(Stored records)

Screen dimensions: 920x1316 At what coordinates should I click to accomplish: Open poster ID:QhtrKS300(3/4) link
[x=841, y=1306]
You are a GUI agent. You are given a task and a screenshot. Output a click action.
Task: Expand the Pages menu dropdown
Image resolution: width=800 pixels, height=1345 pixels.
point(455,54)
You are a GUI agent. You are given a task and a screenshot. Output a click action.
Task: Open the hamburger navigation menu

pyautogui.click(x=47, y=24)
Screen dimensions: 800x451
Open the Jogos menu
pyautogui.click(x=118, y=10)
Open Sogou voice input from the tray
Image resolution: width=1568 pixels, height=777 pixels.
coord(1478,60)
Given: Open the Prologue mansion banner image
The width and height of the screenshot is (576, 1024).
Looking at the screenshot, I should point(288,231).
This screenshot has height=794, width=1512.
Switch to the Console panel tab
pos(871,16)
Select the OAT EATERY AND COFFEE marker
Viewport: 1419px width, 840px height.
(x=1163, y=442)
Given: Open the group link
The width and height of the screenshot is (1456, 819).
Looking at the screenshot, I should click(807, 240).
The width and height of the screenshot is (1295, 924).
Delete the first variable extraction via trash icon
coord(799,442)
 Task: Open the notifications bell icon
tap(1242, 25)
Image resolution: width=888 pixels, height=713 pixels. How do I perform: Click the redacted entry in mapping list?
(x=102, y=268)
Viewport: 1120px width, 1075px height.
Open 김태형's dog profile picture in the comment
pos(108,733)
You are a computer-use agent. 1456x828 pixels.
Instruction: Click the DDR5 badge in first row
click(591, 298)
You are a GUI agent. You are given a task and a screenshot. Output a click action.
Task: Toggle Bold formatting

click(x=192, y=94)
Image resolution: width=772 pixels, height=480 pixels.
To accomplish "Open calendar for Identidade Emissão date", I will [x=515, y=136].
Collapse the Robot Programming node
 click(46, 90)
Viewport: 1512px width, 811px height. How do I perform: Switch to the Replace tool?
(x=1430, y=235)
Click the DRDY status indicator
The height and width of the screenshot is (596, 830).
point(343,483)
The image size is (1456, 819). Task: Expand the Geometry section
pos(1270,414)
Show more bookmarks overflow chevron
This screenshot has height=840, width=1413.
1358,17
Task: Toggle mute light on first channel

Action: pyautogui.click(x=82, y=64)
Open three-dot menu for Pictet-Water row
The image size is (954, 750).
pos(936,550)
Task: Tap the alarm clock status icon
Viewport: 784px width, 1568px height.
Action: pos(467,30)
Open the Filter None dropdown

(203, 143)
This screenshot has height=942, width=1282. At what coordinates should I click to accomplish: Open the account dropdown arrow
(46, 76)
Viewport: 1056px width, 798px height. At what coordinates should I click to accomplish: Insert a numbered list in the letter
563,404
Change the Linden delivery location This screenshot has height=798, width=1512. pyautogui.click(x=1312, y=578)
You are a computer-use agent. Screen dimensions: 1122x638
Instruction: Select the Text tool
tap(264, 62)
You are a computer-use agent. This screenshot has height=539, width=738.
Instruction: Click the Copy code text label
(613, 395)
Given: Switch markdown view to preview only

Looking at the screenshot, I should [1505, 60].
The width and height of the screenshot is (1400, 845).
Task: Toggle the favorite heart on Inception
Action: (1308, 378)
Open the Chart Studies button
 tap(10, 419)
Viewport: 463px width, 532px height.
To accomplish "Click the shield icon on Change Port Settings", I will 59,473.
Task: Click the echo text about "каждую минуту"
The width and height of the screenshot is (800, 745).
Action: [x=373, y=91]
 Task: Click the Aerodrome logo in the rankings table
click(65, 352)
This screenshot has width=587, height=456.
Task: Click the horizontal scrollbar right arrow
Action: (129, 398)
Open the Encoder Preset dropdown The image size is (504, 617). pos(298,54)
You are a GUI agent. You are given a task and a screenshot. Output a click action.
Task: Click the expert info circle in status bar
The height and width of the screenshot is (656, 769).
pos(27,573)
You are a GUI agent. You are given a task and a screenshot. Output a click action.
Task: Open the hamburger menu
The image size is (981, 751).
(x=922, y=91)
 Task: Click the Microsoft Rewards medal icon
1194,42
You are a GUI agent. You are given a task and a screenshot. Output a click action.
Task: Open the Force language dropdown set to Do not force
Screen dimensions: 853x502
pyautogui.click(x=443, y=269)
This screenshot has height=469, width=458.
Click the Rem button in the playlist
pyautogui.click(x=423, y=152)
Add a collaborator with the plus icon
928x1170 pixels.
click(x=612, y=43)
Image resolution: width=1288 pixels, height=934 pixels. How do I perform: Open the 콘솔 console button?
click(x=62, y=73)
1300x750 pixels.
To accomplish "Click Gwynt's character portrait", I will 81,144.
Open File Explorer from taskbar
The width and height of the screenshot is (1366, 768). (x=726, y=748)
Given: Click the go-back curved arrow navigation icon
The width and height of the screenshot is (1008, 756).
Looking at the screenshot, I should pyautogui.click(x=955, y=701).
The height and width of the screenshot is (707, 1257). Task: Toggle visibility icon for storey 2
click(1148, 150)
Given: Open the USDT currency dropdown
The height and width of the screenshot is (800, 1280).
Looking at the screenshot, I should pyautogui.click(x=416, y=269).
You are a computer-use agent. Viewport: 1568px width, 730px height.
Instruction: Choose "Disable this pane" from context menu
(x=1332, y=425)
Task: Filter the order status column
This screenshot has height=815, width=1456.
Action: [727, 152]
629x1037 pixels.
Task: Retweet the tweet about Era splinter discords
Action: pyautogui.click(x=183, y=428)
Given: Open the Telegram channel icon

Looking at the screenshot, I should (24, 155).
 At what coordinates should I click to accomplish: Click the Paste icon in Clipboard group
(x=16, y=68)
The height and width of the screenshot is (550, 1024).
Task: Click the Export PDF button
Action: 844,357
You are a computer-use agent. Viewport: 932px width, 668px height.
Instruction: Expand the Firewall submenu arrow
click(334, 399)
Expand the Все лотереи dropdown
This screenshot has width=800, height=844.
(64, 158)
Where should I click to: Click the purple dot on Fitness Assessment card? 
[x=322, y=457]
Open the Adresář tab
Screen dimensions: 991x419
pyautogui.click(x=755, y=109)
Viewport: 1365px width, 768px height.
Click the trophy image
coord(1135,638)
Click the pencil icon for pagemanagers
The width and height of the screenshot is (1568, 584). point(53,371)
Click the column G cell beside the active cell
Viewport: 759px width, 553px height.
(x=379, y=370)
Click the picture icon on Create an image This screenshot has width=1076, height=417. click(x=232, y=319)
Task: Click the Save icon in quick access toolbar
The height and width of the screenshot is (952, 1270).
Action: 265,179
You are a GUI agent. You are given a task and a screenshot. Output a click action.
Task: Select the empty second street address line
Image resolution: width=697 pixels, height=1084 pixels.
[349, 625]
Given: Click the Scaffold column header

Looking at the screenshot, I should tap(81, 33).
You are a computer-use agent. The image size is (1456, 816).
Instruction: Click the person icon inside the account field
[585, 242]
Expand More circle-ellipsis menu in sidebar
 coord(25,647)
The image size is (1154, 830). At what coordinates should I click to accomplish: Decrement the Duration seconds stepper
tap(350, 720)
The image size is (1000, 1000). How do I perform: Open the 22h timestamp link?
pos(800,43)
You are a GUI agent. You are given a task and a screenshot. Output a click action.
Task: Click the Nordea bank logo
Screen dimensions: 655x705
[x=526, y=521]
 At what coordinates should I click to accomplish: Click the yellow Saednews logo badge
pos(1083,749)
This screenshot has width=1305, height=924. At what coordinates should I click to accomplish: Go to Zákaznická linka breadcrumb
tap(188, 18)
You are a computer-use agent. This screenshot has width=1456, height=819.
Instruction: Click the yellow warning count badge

## Aim
Put every line of the data above into a Markdown table with the columns Row and Line, numbering the rows and leaving out blank lines.

## Task solution
| Row | Line |
|---|---|
| 1 | Screen dimensions: 920x1316 At what coordinates should I click to accomplish: Open poster ID:QhtrKS300(3/4) link |
| 2 | [x=841, y=1306] |
| 3 | You are a GUI agent. You are given a task and a screenshot. Output a click action. |
| 4 | Task: Expand the Pages menu dropdown |
| 5 | Image resolution: width=800 pixels, height=1345 pixels. |
| 6 | point(455,54) |
| 7 | You are a GUI agent. You are given a task and a screenshot. Output a click action. |
| 8 | Task: Open the hamburger navigation menu |
| 9 | pyautogui.click(x=47, y=24) |
| 10 | Screen dimensions: 800x451 |
| 11 | Open the Jogos menu |
| 12 | pyautogui.click(x=118, y=10) |
| 13 | Open Sogou voice input from the tray |
| 14 | Image resolution: width=1568 pixels, height=777 pixels. |
| 15 | coord(1478,60) |
| 16 | Given: Open the Prologue mansion banner image |
| 17 | The width and height of the screenshot is (576, 1024). |
| 18 | Looking at the screenshot, I should point(288,231). |
| 19 | This screenshot has height=794, width=1512. |
| 20 | Switch to the Console panel tab |
| 21 | pos(871,16) |
| 22 | Select the OAT EATERY AND COFFEE marker |
| 23 | Viewport: 1419px width, 840px height. |
| 24 | (x=1163, y=442) |
| 25 | Given: Open the group link |
| 26 | The width and height of the screenshot is (1456, 819). |
| 27 | Looking at the screenshot, I should click(807, 240). |
| 28 | The width and height of the screenshot is (1295, 924). |
| 29 | Delete the first variable extraction via trash icon |
| 30 | coord(799,442) |
| 31 |  Task: Open the notifications bell icon |
| 32 | tap(1242, 25) |
| 33 | Image resolution: width=888 pixels, height=713 pixels. How do I perform: Click the redacted entry in mapping list? |
| 34 | (x=102, y=268) |
| 35 | Viewport: 1120px width, 1075px height. |
| 36 | Open 김태형's dog profile picture in the comment |
| 37 | pos(108,733) |
| 38 | You are a computer-use agent. 1456x828 pixels. |
| 39 | Instruction: Click the DDR5 badge in first row |
| 40 | click(591, 298) |
| 41 | You are a GUI agent. You are given a task and a screenshot. Output a click action. |
| 42 | Task: Toggle Bold formatting |
| 43 | click(x=192, y=94) |
| 44 | Image resolution: width=772 pixels, height=480 pixels. |
| 45 | To accomplish "Open calendar for Identidade Emissão date", I will [x=515, y=136]. |
| 46 | Collapse the Robot Programming node |
| 47 |  click(46, 90) |
| 48 | Viewport: 1512px width, 811px height. How do I perform: Switch to the Replace tool? |
| 49 | (x=1430, y=235) |
| 50 | Click the DRDY status indicator |
| 51 | The height and width of the screenshot is (596, 830). |
| 52 | point(343,483) |
| 53 | The image size is (1456, 819). Task: Expand the Geometry section |
| 54 | pos(1270,414) |
| 55 | Show more bookmarks overflow chevron |
| 56 | This screenshot has height=840, width=1413. |
| 57 | 1358,17 |
| 58 | Task: Toggle mute light on first channel |
| 59 | Action: pyautogui.click(x=82, y=64) |
| 60 | Open three-dot menu for Pictet-Water row |
| 61 | The image size is (954, 750). |
| 62 | pos(936,550) |
| 63 | Task: Tap the alarm clock status icon |
| 64 | Viewport: 784px width, 1568px height. |
| 65 | Action: pos(467,30) |
| 66 | Open the Filter None dropdown |
| 67 | (203, 143) |
| 68 | This screenshot has height=942, width=1282. At what coordinates should I click to accomplish: Open the account dropdown arrow |
| 69 | (46, 76) |
| 70 | Viewport: 1056px width, 798px height. At what coordinates should I click to accomplish: Insert a numbered list in the letter |
| 71 | 563,404 |
| 72 | Change the Linden delivery location This screenshot has height=798, width=1512. pyautogui.click(x=1312, y=578) |
| 73 | You are a computer-use agent. Screen dimensions: 1122x638 |
| 74 | Instruction: Select the Text tool |
| 75 | tap(264, 62) |
| 76 | You are a computer-use agent. This screenshot has height=539, width=738. |
| 77 | Instruction: Click the Copy code text label |
| 78 | (613, 395) |
| 79 | Given: Switch markdown view to preview only |
| 80 | Looking at the screenshot, I should [1505, 60]. |
| 81 | The width and height of the screenshot is (1400, 845). |
| 82 | Task: Toggle the favorite heart on Inception |
| 83 | Action: (1308, 378) |
| 84 | Open the Chart Studies button |
| 85 |  tap(10, 419) |
| 86 | Viewport: 463px width, 532px height. |
| 87 | To accomplish "Click the shield icon on Change Port Settings", I will 59,473. |
| 88 | Task: Click the echo text about "каждую минуту" |
| 89 | The width and height of the screenshot is (800, 745). |
| 90 | Action: [x=373, y=91] |
| 91 |  Task: Click the Aerodrome logo in the rankings table |
| 92 | click(65, 352) |
| 93 | This screenshot has width=587, height=456. |
| 94 | Task: Click the horizontal scrollbar right arrow |
| 95 | Action: (129, 398) |
| 96 | Open the Encoder Preset dropdown The image size is (504, 617). pos(298,54) |
| 97 | You are a GUI agent. You are given a task and a screenshot. Output a click action. |
| 98 | Task: Click the expert info circle in status bar |
| 99 | The height and width of the screenshot is (656, 769). |
| 100 | pos(27,573) |
| 101 | You are a GUI agent. You are given a task and a screenshot. Output a click action. |
| 102 | Task: Open the hamburger menu |
| 103 | The image size is (981, 751). |
| 104 | (x=922, y=91) |
| 105 |  Task: Click the Microsoft Rewards medal icon |
| 106 | 1194,42 |
| 107 | You are a GUI agent. You are given a task and a screenshot. Output a click action. |
| 108 | Task: Open the Force language dropdown set to Do not force |
| 109 | Screen dimensions: 853x502 |
| 110 | pyautogui.click(x=443, y=269) |
| 111 | This screenshot has height=469, width=458. |
| 112 | Click the Rem button in the playlist |
| 113 | pyautogui.click(x=423, y=152) |
| 114 | Add a collaborator with the plus icon |
| 115 | 928x1170 pixels. |
| 116 | click(x=612, y=43) |
| 117 | Image resolution: width=1288 pixels, height=934 pixels. How do I perform: Open the 콘솔 console button? |
| 118 | click(x=62, y=73) |
| 119 | 1300x750 pixels. |
| 120 | To accomplish "Click Gwynt's character portrait", I will 81,144. |
| 121 | Open File Explorer from taskbar |
| 122 | The width and height of the screenshot is (1366, 768). (x=726, y=748) |
| 123 | Given: Click the go-back curved arrow navigation icon |
| 124 | The width and height of the screenshot is (1008, 756). |
| 125 | Looking at the screenshot, I should pyautogui.click(x=955, y=701). |
| 126 | The height and width of the screenshot is (707, 1257). Task: Toggle visibility icon for storey 2 |
| 127 | click(1148, 150) |
| 128 | Given: Open the USDT currency dropdown |
| 129 | The height and width of the screenshot is (800, 1280). |
| 130 | Looking at the screenshot, I should pyautogui.click(x=416, y=269). |
| 131 | You are a computer-use agent. Viewport: 1568px width, 730px height. |
| 132 | Instruction: Choose "Disable this pane" from context menu |
| 133 | (x=1332, y=425) |
| 134 | Task: Filter the order status column |
| 135 | This screenshot has height=815, width=1456. |
| 136 | Action: [727, 152] |
| 137 | 629x1037 pixels. |
| 138 | Task: Retweet the tweet about Era splinter discords |
| 139 | Action: pyautogui.click(x=183, y=428) |
| 140 | Given: Open the Telegram channel icon |
| 141 | Looking at the screenshot, I should (24, 155). |
| 142 |  At what coordinates should I click to accomplish: Click the Paste icon in Clipboard group |
| 143 | (x=16, y=68) |
| 144 | The height and width of the screenshot is (550, 1024). |
| 145 | Task: Click the Export PDF button |
| 146 | Action: 844,357 |
| 147 | You are a computer-use agent. Viewport: 932px width, 668px height. |
| 148 | Instruction: Expand the Firewall submenu arrow |
| 149 | click(334, 399) |
| 150 | Expand the Все лотереи dropdown |
| 151 | This screenshot has width=800, height=844. |
| 152 | (64, 158) |
| 153 | Where should I click to: Click the purple dot on Fitness Assessment card?  |
| 154 | [x=322, y=457] |
| 155 | Open the Adresář tab |
| 156 | Screen dimensions: 991x419 |
| 157 | pyautogui.click(x=755, y=109) |
| 158 | Viewport: 1365px width, 768px height. |
| 159 | Click the trophy image |
| 160 | coord(1135,638) |
| 161 | Click the pencil icon for pagemanagers |
| 162 | The width and height of the screenshot is (1568, 584). point(53,371) |
| 163 | Click the column G cell beside the active cell |
| 164 | Viewport: 759px width, 553px height. |
| 165 | (x=379, y=370) |
| 166 | Click the picture icon on Create an image This screenshot has width=1076, height=417. click(x=232, y=319) |
| 167 | Task: Click the Save icon in quick access toolbar |
| 168 | The height and width of the screenshot is (952, 1270). |
| 169 | Action: 265,179 |
| 170 | You are a GUI agent. You are given a task and a screenshot. Output a click action. |
| 171 | Task: Select the empty second street address line |
| 172 | Image resolution: width=697 pixels, height=1084 pixels. |
| 173 | [349, 625] |
| 174 | Given: Click the Scaffold column header |
| 175 | Looking at the screenshot, I should tap(81, 33). |
| 176 | You are a computer-use agent. The image size is (1456, 816). |
| 177 | Instruction: Click the person icon inside the account field |
| 178 | [585, 242] |
| 179 | Expand More circle-ellipsis menu in sidebar |
| 180 |  coord(25,647) |
| 181 | The image size is (1154, 830). At what coordinates should I click to accomplish: Decrement the Duration seconds stepper |
| 182 | tap(350, 720) |
| 183 | The image size is (1000, 1000). How do I perform: Open the 22h timestamp link? |
| 184 | pos(800,43) |
| 185 | You are a GUI agent. You are given a task and a screenshot. Output a click action. |
| 186 | Task: Click the Nordea bank logo |
| 187 | Screen dimensions: 655x705 |
| 188 | [x=526, y=521] |
| 189 |  At what coordinates should I click to accomplish: Click the yellow Saednews logo badge |
| 190 | pos(1083,749) |
| 191 | This screenshot has width=1305, height=924. At what coordinates should I click to accomplish: Go to Zákaznická linka breadcrumb |
| 192 | tap(188, 18) |
| 193 | You are a computer-use agent. This screenshot has width=1456, height=819. |
| 194 | Instruction: Click the yellow warning count badge |